Luckily I have my emergency toolkit and was able to tap into that.
So what do I mean by emergency toolkit… well it’s just like it sounds- A series of tools you can tap into whenever you need them. Some are easier to do than others but just having the range of them there helps. So here’s what’s in my bag:
- Meditation (1,2 or 20 minutes). Just being able to stop, close your eyes and breath. I find this the most effective tool to use when you first notice yourself getting anxious… when you feel like things are starting to pile up. Meditation is less helpful when you’re full on spiralling as it’s just time for me to sit and spiral some more.
- Sleep. I notice that I’m more susceptible to anxious attacks when I’m tired or when I haven’t been sleeping well. Sleep is such a vital part of our life and it’s so easy to trim it out when we are busy and the tasks are piling up.
- A good cry. The thing I’ve learnt is that I need to cry… I need to let the emotions out and there is no good in trying to keep it all in. I usually just let myself ride this one out.
- Talk. Yes yes yes! Talk and talk some more!! A lot of my anxiety was made worse by not talking about it. I just kept it in my head and that made it seem more real. Having learnt from this I know how important it is to talk… talk to your friend… your partner… someone who can hold space for you! I love using the voice memo tool for this on whatsapp. It’s a space where I can talk… interrupted or swayed by other peoples advice or body language. Usually just talking about it out loud will bring me back.
- Read a book. I’ve been reading a fair few books recently on anxiety. For me it shows me that I’m not the only one feeling this! I’m not alone…
- Go outside. By far the most effective tool around! By this I don’t mean get on the tube and go to oxford street! (That will induce more stress if anything!)… I mean get outside to nature… your nearest green spot… nearest tree or nearest woods! Last night we went for a walk in our local woods and discovered so many incredible areas. There’s something so special about being outside, breathing fresh air and walking in nature! Walking on grass, next to trees… just listening to the rustling of leaves and the sounds of birds that brings you back to the present moment, makes you stop and admire mother nature.

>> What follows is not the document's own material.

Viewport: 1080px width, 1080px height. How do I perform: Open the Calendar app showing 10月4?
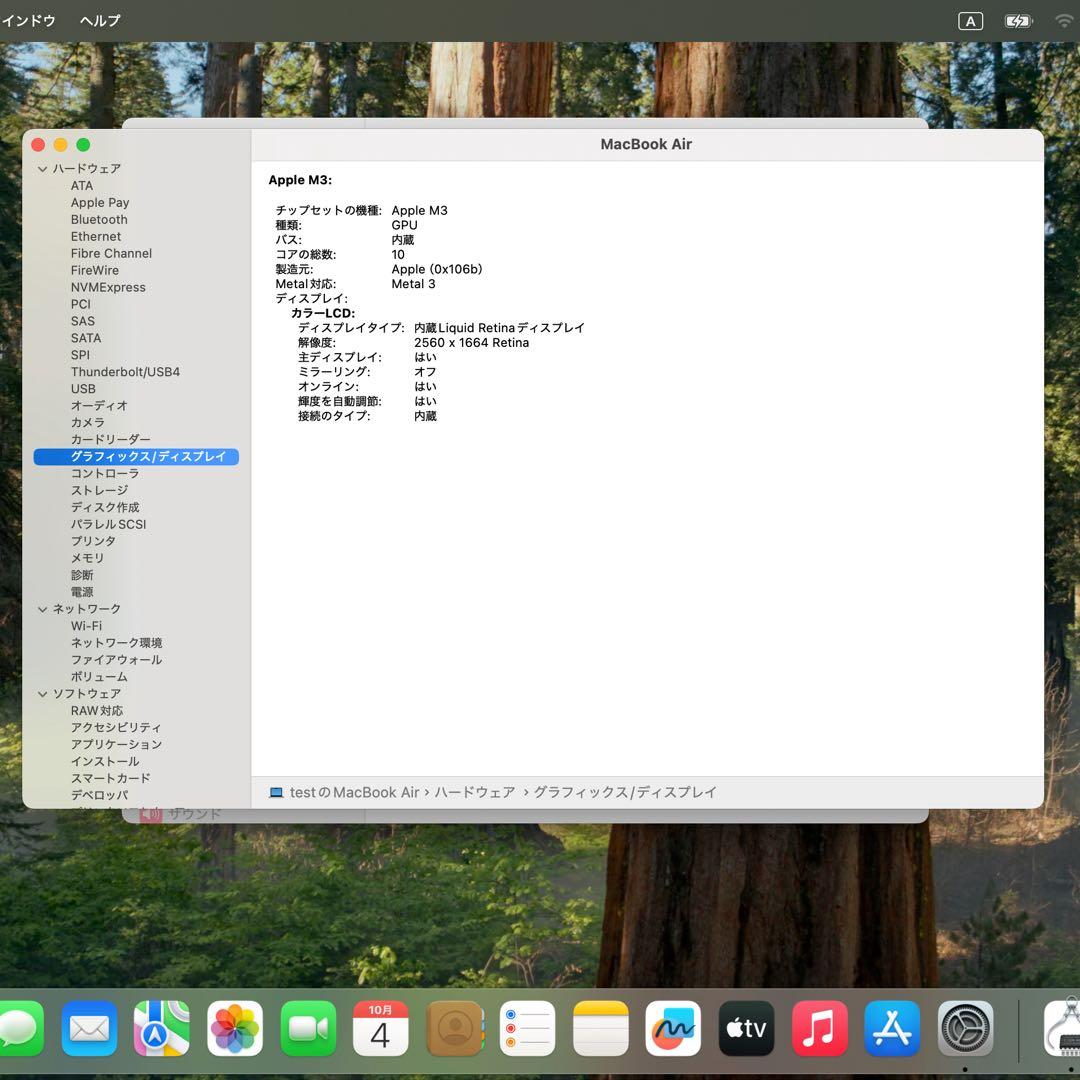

- Journal. Set yourself a 5 minute timer and don’t take your pen off the paper in that time. Just keep writing even if it’s “I don’t know what to write”… eventually something will shift. This tool is best used when you don’t feel confident enough to talk about it but you need a release. It’s also an amazing way to check in with yourself and be truly honest. It’s also an amazing opportunity to release or give forgiveness but also write a gratitude list.
- A hug. This is so special! And by a hug I mean a real hug… one you are comfortable holding for a minute or two. Being held shows you physically that you are supported… you’re not alone. The physical act of a hug also brings you out of the mind and into the body. For some people getting onto the yoga mat and flowing is like a self hug too!
- Do what you love. Be creative… If you love to paint, draw, dance… whatever it is for you! Let your creative side take over a little and move in a different way. Being able to do something which doesn’t have a deadline or isn’t a set task for anyone means you can just enjoy the activity with no expectations. For me this is walking a dog! Literally nothing brings a bigger smile to my face than animals- they’re so pure and all loving, they hold no judgement or expectation and are excited by the smallest things (a stick!). So I remind myself to be more dog.
- You do you. Take some time to do what you want to do. So much of my anxiety stems from the pressure of doing things for other people! Sometimes I need to remind myself “You do You”.
So there you have it! My emergency toolkit! I’d love to hear from you if you do something similar or have more tools in your box or even if you now take 5 minute of your day to write out your own toolkit.